Dataset records:
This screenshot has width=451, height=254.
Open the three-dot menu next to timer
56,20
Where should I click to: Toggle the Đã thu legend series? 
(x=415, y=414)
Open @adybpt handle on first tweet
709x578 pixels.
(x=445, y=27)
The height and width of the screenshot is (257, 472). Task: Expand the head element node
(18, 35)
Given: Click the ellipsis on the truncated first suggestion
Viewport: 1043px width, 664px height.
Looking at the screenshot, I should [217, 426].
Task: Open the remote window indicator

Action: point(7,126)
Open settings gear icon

==

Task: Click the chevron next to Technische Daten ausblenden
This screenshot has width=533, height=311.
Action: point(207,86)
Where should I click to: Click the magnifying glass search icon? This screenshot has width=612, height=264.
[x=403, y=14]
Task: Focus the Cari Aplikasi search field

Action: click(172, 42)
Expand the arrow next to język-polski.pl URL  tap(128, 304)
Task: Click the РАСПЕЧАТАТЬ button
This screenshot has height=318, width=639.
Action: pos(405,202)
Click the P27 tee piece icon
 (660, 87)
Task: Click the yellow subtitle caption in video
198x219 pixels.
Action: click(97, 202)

==

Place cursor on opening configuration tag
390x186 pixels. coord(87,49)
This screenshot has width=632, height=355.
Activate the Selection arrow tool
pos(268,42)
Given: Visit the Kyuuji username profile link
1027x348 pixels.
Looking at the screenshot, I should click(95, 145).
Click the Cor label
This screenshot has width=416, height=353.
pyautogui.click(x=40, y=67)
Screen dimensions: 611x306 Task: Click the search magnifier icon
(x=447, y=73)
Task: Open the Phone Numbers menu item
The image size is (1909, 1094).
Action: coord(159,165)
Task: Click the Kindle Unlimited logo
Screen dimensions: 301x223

Task item:
Taking the line with "This screenshot has width=632, height=355." as the first and the line with "Task: Open the Phone Numbers menu item" as the last, retype that stretch of the data above exactly, with no other lines.

Response for this exercise:
This screenshot has width=632, height=355.
Activate the Selection arrow tool
pos(268,42)
Given: Visit the Kyuuji username profile link
1027x348 pixels.
Looking at the screenshot, I should click(95, 145).
Click the Cor label
This screenshot has width=416, height=353.
pyautogui.click(x=40, y=67)
Screen dimensions: 611x306 Task: Click the search magnifier icon
(x=447, y=73)
Task: Open the Phone Numbers menu item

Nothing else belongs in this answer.